The approval expands upon EBGLYSS’ existing once-monthly maintenance regimen and is supported by longitudinal exposure-response modeling and clinical data from the Phase 3 ADjoin extension study (NCT04392154). The extension evaluated maintenance dosing every four weeks and every eight weeks over 32 weeks in patients with moderate-to-severe atopic dermatitis.
According to Eli Lilly, no new safety signals were observed during the 32-week ADjoin every-eight-week extension. No patients discontinued treatment because of adverse events during the extension period. The most frequently reported adverse reactions were conjunctivitis, injection-site reactions, and herpes zoster.
EBGLYSS is a monoclonal antibody that selectively targets interleukin-13 (IL-13), a key cytokine implicated in the pathophysiology of atopic dermatitis.

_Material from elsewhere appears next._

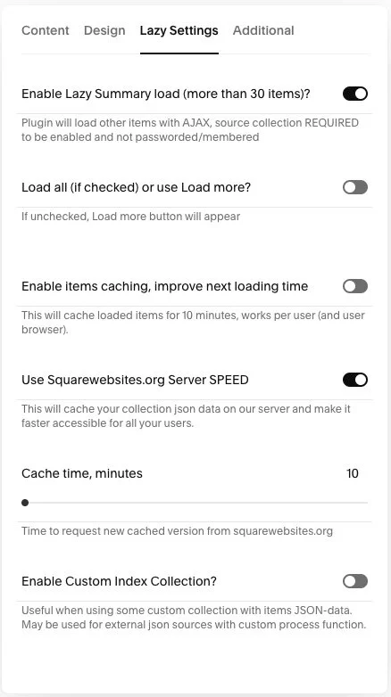Image resolution: width=391 pixels, height=697 pixels.
Task: Click the Enable Custom Index Collection label
Action: (119, 581)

The therapy has been evaluated across a comprehensive Phase 3 development program involving more than 1,600 patients, including the ADvocate 1 and 2, ADhere, ADjoin, ADore, ADopt-VA, ADmirable, and ADapt studies.

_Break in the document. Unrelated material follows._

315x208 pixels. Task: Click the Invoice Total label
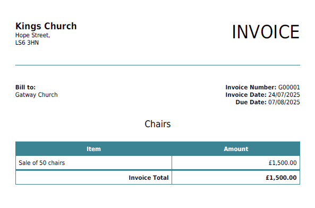[148, 178]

The approved maintenance schedule follows an induction period of 250 mg every two weeks for at least 16 weeks or until adequate clinical response is achieved, after which patients may receive maintenance dosing every four weeks or every eight weeks. Lilly stated that the new option is intended to reduce treatment burden while maintaining durable disease control for patients living with moderate-to-severe atopic dermatitis.
Quick FAQs
1. What Is EBGLYSS?
EBGLYSS (lebrikizumab-lbkz) is a monoclonal antibody that selectively targets and neutralizes IL-13, a cytokine that plays a central role in the inflammatory processes underlying atopic dermatitis.
2. What Did The FDA Approve?
The FDA approved a maintenance regimen of one 250 mg EBGLYSS injection every eight weeks for adults and adolescents aged 12 years and older weighing at least 40 kg with moderate-to-severe atopic dermatitis after achieving an adequate clinical response.
3. What Is The ADjoin Study?
ADjoin (NCT04392154) is a long-term Phase 3 extension study evaluating the safety and efficacy of EBGLYSS maintenance dosing every four weeks and every eight weeks over a 32-week period in patients with moderate-to-severe atopic dermatitis.
4. What Is Atopic Dermatitis?
Atopic dermatitis is a chronic inflammatory skin disease characterized by eczema, itching, and recurrent flares that can significantly affect quality of life and daily functioning.
5. What Were The Key Results?
The FDA approval was supported by exposure-response modeling and Phase 3 ADjoin extension data. No new safety signals were identified, and no patients discontinued treatment due to adverse events during the 32-week extension.
6. Why Is This Important?
The approval provides patients with a maintenance option requiring as few as six injections per year while maintaining access to a biologic treatment that does not require prescription topical therapies from the start, potentially reducing long-term treatment burden.